TCES presents opportunities for storing the sun’s energy at high densities in the form of chemical bonds (thus using less storage material) for use in utility-scale CSP electricity generation. “By improving energy storage technologies for concentrating solar power systems, we can enhance our ability to provide clean and reliable solar power, even when the sun is not shining,” said Energy Secretary Ernest Moniz.

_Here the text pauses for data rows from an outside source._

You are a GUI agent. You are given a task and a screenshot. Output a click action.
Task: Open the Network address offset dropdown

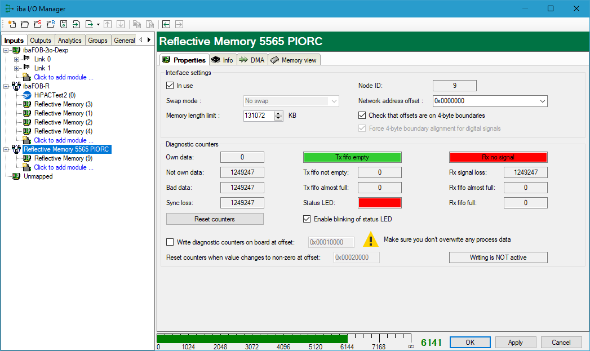542,101
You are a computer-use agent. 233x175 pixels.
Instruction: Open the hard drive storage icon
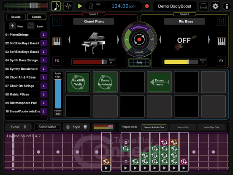pos(203,6)
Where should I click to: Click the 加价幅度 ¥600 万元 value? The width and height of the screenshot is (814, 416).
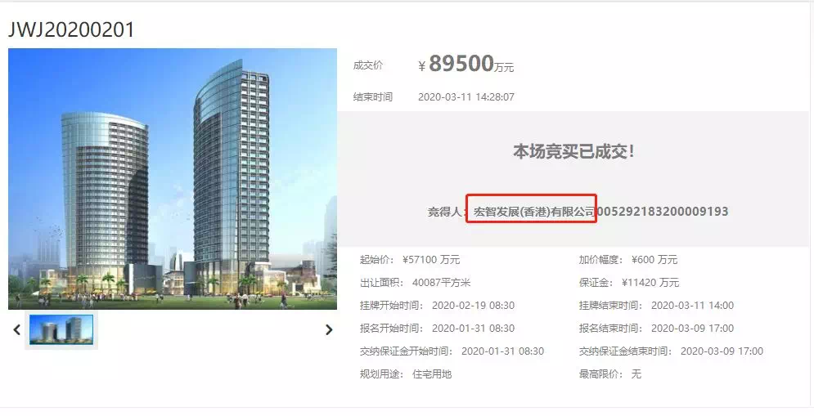point(654,260)
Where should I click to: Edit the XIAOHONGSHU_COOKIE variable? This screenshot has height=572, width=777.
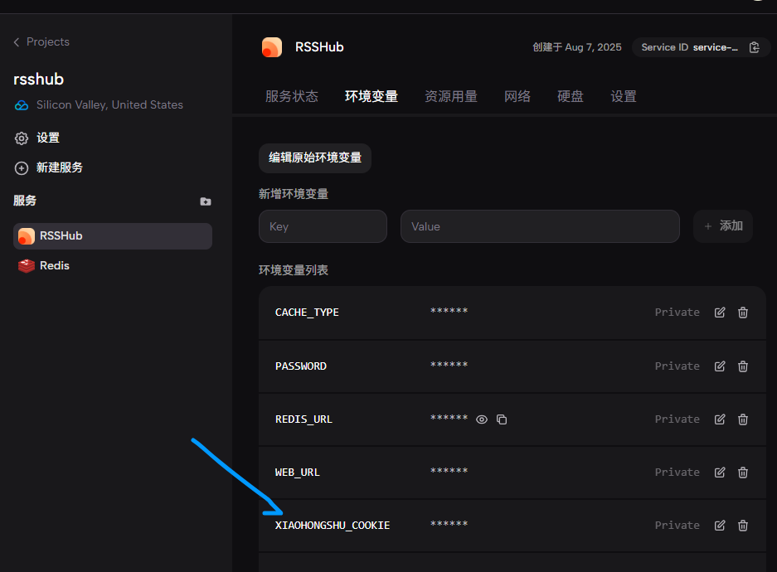coord(720,526)
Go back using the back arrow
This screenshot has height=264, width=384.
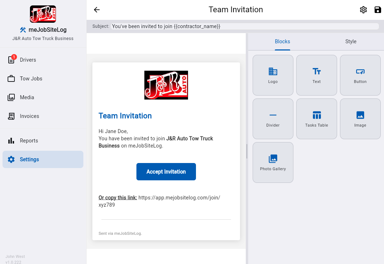96,10
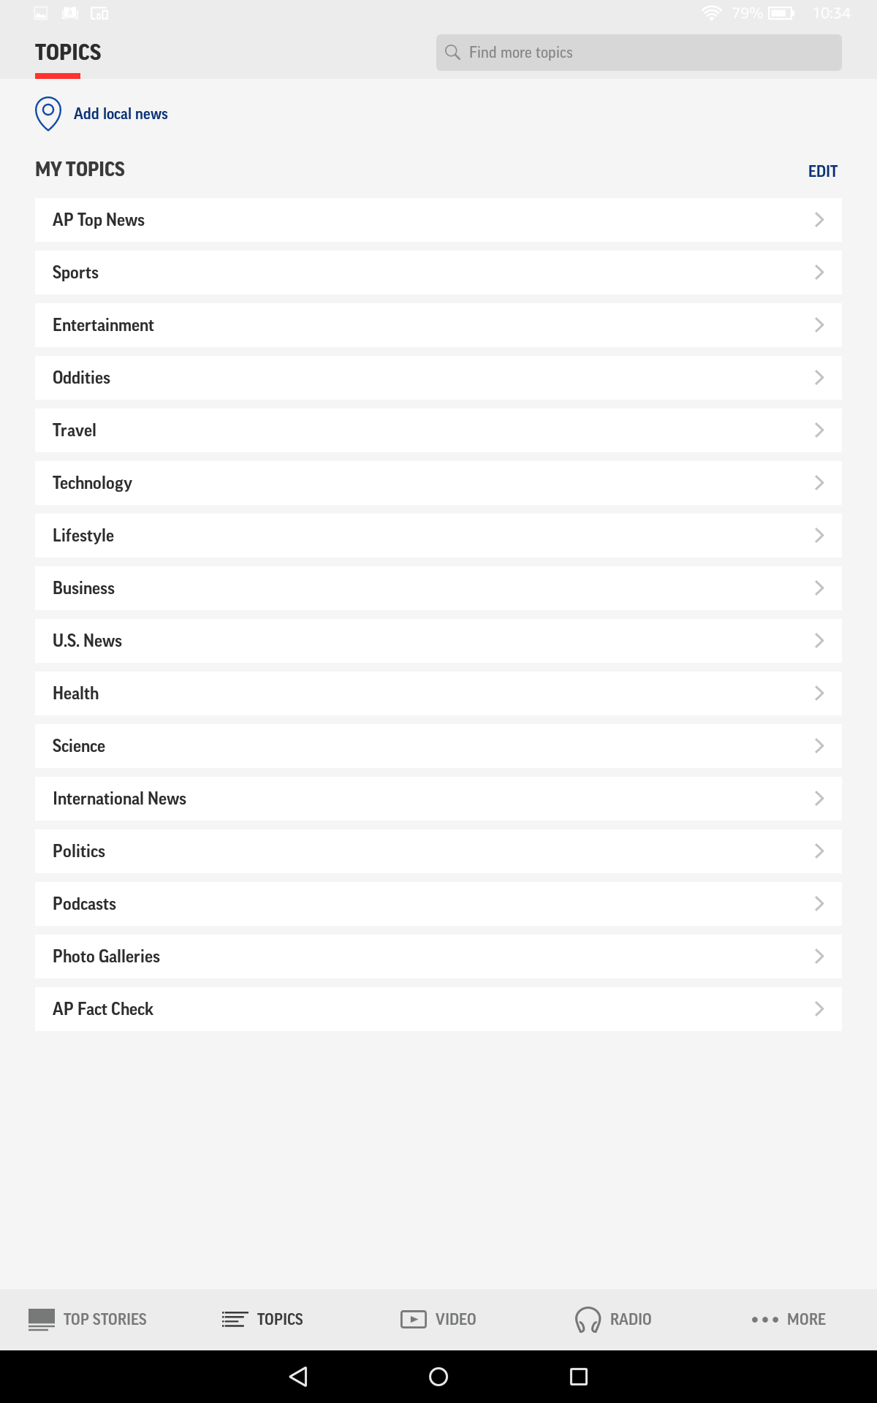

One of the six SunShot Initiative R&D projects, The Sandia-led CSP:ELEMENTS-funded project, “PROMOTES” ([High] Performance Reduction/Oxidation Metal Oxides for Thermochemical Energy Storage), proposes a system that concentrates sunlight onto a falling curtain of particles called perovskites. These perovskites utilize the heat to undergo a reaction which “stores” the concentrated solar thermal energy in chemical bonds. The perovskites are then stored until the heat is required. Exposing the perovskites to air reverses the chemical reaction, releasing the stored solar heat energy for use in a very efficient air-Brayton electric power generation system.
The PROMOTES research team members and key participants include:
- Sandia National Laboratories: Drs. James Miller, Andrea Ambrosini, and Clifford Ho.
- Georgia Institute of Technology: Profs. Peter Loutzenhiser and Sheldon Jeter.
- King Saud University: Prof. Hany Al-Ansary.
- Arizona State University: Prof. Ellen Stechel.
The Sandia-led PROMOTES project will leverage Sandia’s deep experience and knowledge base in metal-oxide thermochemistry and solar particle receivers/reactor work currently funded by the DOE SunShot Initiative to methodically design, develop, characterize, and demonstrate a robust and innovative storage cycle based on newly developed redox-active metal oxides. Sandia and collaborators will develop, characterize, and demonstrate a first-of-its-kind 100 kWth particle-based TCES system for direct integration with combined-cycle Air Brayton power generator based on the endothermic reduction and exothermic reoxidation of our developed metal-oxide materials.